Com o enredo “Arreda, homem, que aí vem mulher”, a Unidos de Jucutuquara pediu passagem no Sambão do Povo e foi a terceira escola a desfilar nesta sexta-feira (6).
Uma das agremiações mais tradicionais e vitoriosas do Carnaval Capixaba, a Jucutuquara levou para a avenida uma narrativa potente, centrada na figura de Maria Padilha, entidade das tradições afro-brasileiras cultuada como pombagira das encruzilhadas.
A apresentação exaltou Maria Padilha como uma força ancestral que atravessa tempos, territórios e imaginários, conectando espiritualidade, cultura popular e memória coletiva. O desfile também propôs uma reflexão sobre o poder feminino, valorizando mulheres que rompem silêncios, ocupam espaços e constroem suas próprias trajetórias.

Com fantasias em preto e vermelho, a comissão de frente marcou a entrada da escola na avenida com uma coreografia vibrante e muitas gargalhadas.

A coruja, símbolo da agremiação, esteve presente na primeira alegoria, com movimentos na cabeça e nas asas, chamando a atenção pela riqueza de detalhes.
Inspirado no jogo de cartas do cabaré Jucutuquara, o segundo carro alegórico, em tons de dourado e vermelho, trouxe odaras com saias rodadas e flutuantes, acrescentando leveza e encantamento à apresentação.

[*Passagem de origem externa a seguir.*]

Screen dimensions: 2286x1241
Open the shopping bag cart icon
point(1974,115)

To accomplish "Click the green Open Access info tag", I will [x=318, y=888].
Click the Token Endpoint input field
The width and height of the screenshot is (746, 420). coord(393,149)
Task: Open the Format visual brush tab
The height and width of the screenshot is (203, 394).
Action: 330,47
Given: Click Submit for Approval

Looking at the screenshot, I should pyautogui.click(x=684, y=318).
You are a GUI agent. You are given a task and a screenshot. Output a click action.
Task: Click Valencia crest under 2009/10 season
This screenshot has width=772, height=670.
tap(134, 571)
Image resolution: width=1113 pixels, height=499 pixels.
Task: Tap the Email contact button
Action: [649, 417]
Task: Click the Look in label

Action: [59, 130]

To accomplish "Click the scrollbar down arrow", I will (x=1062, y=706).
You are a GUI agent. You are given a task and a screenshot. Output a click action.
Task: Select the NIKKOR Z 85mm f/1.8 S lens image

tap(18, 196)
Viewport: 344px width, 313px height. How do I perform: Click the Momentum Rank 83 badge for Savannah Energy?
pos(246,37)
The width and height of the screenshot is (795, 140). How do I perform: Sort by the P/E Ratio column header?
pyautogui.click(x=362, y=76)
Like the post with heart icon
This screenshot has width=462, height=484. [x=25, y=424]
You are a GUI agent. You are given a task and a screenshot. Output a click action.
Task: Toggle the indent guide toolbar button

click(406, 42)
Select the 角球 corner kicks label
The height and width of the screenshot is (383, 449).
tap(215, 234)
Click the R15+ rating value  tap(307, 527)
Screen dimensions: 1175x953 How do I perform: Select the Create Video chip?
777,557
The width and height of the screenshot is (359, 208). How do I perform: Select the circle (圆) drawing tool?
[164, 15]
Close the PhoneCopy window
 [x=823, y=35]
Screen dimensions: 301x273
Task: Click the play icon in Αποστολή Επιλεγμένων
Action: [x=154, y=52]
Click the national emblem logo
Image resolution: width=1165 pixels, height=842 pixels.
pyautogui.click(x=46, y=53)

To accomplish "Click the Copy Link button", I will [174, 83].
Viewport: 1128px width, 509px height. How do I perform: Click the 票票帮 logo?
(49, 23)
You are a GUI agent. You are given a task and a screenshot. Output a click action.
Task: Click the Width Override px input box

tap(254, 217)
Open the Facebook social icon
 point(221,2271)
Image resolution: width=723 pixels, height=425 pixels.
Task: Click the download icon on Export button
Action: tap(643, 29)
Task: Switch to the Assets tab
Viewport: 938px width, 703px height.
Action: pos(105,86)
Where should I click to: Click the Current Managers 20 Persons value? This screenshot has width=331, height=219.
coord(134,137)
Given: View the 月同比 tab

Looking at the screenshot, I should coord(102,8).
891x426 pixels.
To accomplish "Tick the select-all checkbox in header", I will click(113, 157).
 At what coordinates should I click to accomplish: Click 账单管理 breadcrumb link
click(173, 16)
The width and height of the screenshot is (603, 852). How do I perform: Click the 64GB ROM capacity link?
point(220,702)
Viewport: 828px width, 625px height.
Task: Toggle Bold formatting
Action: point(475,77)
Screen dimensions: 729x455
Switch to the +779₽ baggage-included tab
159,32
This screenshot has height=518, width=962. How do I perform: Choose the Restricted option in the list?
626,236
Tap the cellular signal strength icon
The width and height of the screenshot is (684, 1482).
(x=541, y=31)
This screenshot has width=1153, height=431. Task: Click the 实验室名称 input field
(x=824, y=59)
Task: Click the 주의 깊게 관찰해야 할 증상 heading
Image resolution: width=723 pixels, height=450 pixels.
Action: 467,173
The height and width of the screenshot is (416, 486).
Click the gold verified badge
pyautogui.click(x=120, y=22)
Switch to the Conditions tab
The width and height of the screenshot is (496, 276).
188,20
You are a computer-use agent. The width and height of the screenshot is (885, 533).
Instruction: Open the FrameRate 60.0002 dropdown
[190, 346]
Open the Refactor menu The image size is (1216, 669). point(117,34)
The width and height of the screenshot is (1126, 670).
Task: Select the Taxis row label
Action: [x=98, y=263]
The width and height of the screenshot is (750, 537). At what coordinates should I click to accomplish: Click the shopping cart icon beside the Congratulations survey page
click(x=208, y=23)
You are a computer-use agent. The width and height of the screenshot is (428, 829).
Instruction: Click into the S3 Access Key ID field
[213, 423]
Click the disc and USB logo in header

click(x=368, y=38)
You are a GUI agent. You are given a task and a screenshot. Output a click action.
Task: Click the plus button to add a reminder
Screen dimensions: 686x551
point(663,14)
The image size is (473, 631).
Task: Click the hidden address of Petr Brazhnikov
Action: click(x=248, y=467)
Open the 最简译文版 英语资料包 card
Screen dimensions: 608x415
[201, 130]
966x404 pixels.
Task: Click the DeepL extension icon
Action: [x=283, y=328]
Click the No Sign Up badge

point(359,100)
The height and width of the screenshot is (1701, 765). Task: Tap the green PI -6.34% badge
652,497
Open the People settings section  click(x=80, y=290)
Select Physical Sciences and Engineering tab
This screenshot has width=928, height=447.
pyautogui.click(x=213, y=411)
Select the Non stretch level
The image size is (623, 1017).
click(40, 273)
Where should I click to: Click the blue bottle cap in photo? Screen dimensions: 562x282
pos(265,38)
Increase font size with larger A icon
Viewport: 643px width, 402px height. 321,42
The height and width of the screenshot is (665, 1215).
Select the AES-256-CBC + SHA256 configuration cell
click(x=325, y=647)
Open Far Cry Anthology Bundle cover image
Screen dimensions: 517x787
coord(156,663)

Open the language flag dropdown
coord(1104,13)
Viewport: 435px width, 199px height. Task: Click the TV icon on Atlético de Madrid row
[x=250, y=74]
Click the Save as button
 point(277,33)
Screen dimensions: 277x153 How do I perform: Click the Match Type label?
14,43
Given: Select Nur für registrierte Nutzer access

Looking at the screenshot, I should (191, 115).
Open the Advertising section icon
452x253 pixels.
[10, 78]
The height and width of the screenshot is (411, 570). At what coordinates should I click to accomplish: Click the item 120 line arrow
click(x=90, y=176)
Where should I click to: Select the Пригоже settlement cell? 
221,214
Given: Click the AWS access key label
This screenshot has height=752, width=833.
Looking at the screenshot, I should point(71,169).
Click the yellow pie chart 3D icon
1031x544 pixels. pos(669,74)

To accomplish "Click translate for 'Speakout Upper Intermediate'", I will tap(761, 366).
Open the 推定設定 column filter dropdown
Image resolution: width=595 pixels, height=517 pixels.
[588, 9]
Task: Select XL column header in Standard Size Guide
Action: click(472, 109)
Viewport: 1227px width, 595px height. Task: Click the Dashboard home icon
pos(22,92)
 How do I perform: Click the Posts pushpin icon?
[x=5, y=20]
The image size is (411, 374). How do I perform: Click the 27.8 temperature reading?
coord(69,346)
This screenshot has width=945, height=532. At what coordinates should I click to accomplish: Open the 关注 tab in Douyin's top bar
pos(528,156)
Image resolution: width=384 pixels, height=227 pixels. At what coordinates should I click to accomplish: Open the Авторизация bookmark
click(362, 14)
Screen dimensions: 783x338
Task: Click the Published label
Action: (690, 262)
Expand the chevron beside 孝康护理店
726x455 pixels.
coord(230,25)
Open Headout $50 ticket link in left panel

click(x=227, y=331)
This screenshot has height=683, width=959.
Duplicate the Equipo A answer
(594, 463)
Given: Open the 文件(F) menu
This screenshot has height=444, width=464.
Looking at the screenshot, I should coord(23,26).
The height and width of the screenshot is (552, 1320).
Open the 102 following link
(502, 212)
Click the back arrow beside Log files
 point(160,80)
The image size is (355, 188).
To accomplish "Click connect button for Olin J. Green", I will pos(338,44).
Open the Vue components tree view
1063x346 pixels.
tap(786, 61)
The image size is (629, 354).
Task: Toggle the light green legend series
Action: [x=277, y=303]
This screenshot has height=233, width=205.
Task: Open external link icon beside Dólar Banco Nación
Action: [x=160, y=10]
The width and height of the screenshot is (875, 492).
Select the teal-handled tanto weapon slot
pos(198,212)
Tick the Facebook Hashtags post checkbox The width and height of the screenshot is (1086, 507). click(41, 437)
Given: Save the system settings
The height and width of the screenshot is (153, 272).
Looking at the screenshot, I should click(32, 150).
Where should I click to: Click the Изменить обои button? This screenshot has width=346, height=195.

Já o terceiro carro destacou o Galo da Meia-Noite e apresentou frases em defesa do combate à intolerância religiosa. À frente da bateria Nação, a rainha Fernanda Passon deslumbrou o público em uma fantasia com rosas e plumas pretas.

Neste ano, a Jucutuquara levou para a avenida 1.400 componentes, distribuídos em 19 alas, além de três carros alegóricos e um tripé, enchendo o Sambão do Povo de cores, movimento e brilho.